Enhancing 1-Second SELD Performance with Filter Bank Analysis and SCConv Integration in CST-Former

Introduction

This repository contains the code and resources for our paper:

"Enhancing 1-Second SELD Performance with Filter Bank Analysis and SCConv Integration in CST-Former"

In this work, we address the limitations of current Sound Event Localization and Detection (SELD) systems in handling short time segments (specifically 1-second windows). This is crucial for real-world applications requiring low-latency and fine temporal resolution. We establish a new baseline for SELD performance on 1-second segments.

Our key contributions are:

Establishing SELD performance on 1-second segments: Providing a new benchmark for short-segment analysis in SELD tasks.
Comparative analysis of filter banks: Systematically comparing Bark, Mel, and Gammatone filter banks for audio feature extraction, demonstrating that Gammatone filters achieve the highest overall accuracy.
Integration of SCConv modules into CST-Former: Replacing convolutional components in the CST block with the SCConv module, yielding measurable F-score gains and enhancing spatial and channel feature representation. The figure shows the model architecture.

Records of where items appear
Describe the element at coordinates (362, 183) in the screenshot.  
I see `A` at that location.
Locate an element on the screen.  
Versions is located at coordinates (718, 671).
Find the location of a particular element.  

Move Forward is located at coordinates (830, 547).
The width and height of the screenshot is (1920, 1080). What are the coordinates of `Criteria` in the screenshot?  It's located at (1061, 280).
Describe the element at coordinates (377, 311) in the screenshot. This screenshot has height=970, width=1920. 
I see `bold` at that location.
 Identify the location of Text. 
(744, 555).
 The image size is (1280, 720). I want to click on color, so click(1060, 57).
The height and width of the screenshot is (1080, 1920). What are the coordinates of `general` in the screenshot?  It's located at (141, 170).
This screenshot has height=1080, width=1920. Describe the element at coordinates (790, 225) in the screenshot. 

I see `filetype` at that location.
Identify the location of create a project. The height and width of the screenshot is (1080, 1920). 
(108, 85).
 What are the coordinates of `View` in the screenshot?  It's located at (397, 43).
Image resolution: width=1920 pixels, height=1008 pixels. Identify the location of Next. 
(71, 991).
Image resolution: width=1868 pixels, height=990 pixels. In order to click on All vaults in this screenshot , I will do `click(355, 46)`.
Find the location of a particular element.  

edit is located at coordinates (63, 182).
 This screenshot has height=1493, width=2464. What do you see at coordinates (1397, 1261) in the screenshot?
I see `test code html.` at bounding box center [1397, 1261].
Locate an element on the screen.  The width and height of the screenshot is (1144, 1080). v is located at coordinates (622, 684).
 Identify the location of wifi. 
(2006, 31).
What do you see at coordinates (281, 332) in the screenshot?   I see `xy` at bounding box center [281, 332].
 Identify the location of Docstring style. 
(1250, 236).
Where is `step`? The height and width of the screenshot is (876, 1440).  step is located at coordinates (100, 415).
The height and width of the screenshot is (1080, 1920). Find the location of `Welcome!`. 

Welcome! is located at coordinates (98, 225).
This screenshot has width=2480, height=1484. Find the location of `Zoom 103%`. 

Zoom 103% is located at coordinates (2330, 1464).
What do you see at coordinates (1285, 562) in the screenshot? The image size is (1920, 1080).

Exercise set:
1) Decide whether each statement agrees with the CST-Former text, answering yes or no and quoting the words that settle it: (a) Gammatone filters gave the highest overall accuracy among the filter banks compared. (b) The work targets 5-second windows. (c) SCConv modules replace the attention components in the CST block.
2) Collect every line of the records that contains the string "center". Case counts.

Per-task outputs:
1)
(a) Yes: "demonstrating that Gammatone filters achieve the highest overall accuracy"
(b) No: "specifically 1-second windows"
(c) No: "Replacing convolutional components in the CST block with the SCConv module"

2)
I see `test code html.` at bounding box center [1397, 1261].
What do you see at coordinates (281, 332) in the screenshot?   I see `xy` at bounding box center [281, 332].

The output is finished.